| Dataset excerpts |
==================================================

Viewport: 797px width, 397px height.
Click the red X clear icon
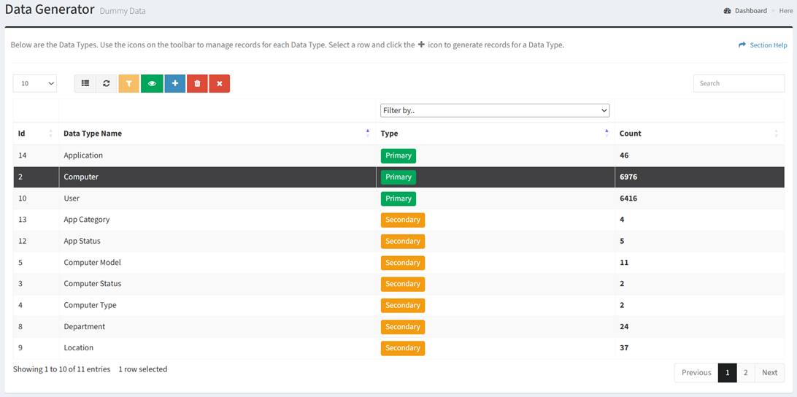point(219,84)
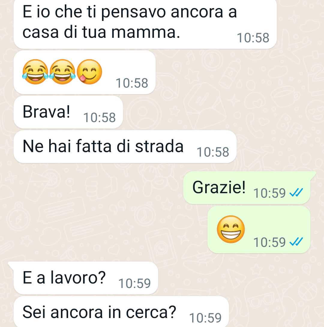Select 'E io che ti pensavo' message
The height and width of the screenshot is (327, 324).
(x=145, y=24)
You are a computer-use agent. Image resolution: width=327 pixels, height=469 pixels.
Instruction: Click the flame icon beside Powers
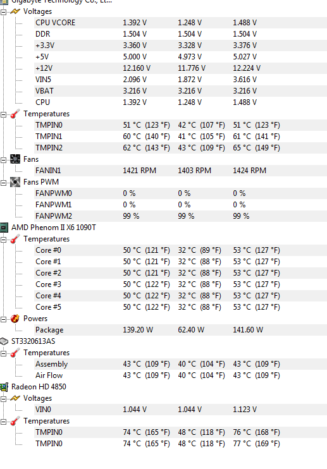(15, 319)
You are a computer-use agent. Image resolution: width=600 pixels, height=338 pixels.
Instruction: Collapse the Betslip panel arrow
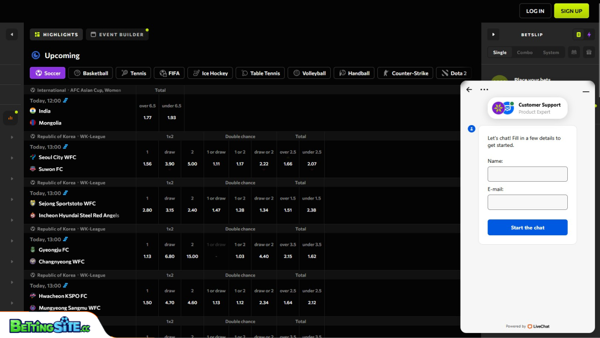493,35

==================================================

| EXERCISE INSTRUCTIONS |
Pick out the lines above containing the word "Image", then copy them.

| ANSWER SECTION |
You are a computer-use agent. Image resolution: width=327 pixels, height=469 pixels.
You are a computer-use agent. Image resolution: width=600 pixels, height=338 pixels.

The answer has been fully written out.